Single by Audioslave

from the album Audioslave
- B-side: "Super Stupid" (originally performed by Funkadelic; live)
- Released: June 2003
- Recorded: 2002
- Genre: Alternative metal
- Length: 4:37
- Label: Epic
- Songwriters: Brad Wilk; Chris Cornell; Tim Commerford; Tom Morello;
- Producer: Rick Rubin

Audioslave singles chronology
| "Like a Stone" (2003) | "Show Me How to Live" (2003) | "I Am the Highway" (2003) |

Music video
- "Show Me How to Live" on YouTube

= Show Me How to Live (song) =

Screenshot from the music video

"Show Me How to Live" is a song by the American rock supergroup Audioslave. It was released in June 2003 as the third single from their first album, Audioslave, released in 2003. It peaked at number 67 on the Billboard Hot 100 singles chart, number 2 on the Mainstream Rock Tracks and number 4 in the Modern Rock Tracks.

==Composition==
The song is played at a tempo of roughly 90 BPM and contains heavy guitar and drum riffs and a solo broken up with a phasing, fluttering effect by Tom Morello, achieved by tremolo picking the high E-string, and using a combination of his trademark Dunlop Cry Baby wah pedal and a ring modulator effect. Lead vocalist Chris Cornell achieves an unusual effect by repeatedly striking his throat with the side of his hand while changing pitch.
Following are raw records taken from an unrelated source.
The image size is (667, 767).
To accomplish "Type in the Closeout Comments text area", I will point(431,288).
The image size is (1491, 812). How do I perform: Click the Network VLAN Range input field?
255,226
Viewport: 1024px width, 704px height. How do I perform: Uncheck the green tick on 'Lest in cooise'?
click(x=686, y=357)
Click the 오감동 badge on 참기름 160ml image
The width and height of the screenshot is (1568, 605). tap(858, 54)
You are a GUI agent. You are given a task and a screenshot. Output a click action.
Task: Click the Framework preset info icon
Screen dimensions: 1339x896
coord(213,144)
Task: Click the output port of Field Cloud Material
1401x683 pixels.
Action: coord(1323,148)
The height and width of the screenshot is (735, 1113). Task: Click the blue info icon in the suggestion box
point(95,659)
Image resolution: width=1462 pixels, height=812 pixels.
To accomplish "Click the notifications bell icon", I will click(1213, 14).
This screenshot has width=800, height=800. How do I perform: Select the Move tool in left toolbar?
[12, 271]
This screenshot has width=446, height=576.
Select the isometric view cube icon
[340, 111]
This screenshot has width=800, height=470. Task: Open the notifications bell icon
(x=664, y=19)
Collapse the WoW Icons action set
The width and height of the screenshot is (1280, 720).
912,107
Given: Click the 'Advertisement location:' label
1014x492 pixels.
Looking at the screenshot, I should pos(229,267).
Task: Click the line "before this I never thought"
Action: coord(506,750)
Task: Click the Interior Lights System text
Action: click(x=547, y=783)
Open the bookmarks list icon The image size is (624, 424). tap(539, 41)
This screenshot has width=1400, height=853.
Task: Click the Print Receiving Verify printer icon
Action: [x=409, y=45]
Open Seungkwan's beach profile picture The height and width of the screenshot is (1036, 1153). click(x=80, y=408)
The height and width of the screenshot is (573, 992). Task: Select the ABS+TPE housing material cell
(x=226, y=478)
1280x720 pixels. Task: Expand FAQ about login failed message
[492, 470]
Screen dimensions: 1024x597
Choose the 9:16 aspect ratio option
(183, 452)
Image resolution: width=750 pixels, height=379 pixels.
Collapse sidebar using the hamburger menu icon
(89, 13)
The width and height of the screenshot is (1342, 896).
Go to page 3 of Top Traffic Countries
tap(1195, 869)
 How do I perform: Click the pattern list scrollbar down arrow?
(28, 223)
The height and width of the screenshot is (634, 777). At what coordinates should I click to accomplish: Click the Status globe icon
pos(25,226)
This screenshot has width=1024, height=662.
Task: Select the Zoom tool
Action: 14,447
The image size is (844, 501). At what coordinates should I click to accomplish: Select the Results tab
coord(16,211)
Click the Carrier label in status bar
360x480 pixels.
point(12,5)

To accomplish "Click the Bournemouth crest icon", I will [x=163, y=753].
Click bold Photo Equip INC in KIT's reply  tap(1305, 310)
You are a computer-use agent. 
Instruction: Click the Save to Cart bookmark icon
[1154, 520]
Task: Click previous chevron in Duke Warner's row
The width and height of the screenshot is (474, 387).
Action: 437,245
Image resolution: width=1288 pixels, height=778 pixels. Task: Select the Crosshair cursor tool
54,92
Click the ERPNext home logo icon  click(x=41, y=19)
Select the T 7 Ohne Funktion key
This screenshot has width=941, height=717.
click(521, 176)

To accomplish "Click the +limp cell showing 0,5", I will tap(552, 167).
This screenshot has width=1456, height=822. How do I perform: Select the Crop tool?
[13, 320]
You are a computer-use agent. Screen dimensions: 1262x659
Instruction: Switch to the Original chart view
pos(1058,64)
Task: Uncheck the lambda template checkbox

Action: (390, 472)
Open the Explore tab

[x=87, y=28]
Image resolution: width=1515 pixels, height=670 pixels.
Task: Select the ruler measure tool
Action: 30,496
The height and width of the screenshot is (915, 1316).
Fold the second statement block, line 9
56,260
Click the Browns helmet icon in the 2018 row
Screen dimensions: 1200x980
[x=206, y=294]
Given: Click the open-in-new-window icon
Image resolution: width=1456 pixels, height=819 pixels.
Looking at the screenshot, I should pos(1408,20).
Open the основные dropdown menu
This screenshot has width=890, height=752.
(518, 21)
The band cited Mary Shelley's Frankenstein as an inspiration for the lyrics, including "nail in my head" in the chorus.

==Track listing==
1. "Show Me How to Live"
2. "Super Stupid" (Funkadelic cover) (Live BBC Radio 1 Session).
3. "Like a Stone" (Live BBC Radio 1 Session).
4. "Gasoline" (Live BBC Radio 1 Session).

- 7" single
5. "Show Me How to Live"
6. "Super Stupid" (Funkadelic cover) (Live BBC Radio 1 Session).

==Music video==
The music video for the song is made of clips from the 1971 film Vanishing Point in which a white 1970 Dodge Challenger driven by a drug addict from Denver to San Francisco is involved in several car chases with police cars and motorcycles, and a Jaguar E-Type. The clips of a radio DJ (played by Cleavon Little) singing and dancing to 1970 music have been synchronized to the Audioslave song. Other parts have been remade with the band members, in the car driven by Cornell, and playing in front of a small audience in the Nevada desert. The movie, and the video, ends with the muscle car deliberately crashing into a bulldozer road block set up by police.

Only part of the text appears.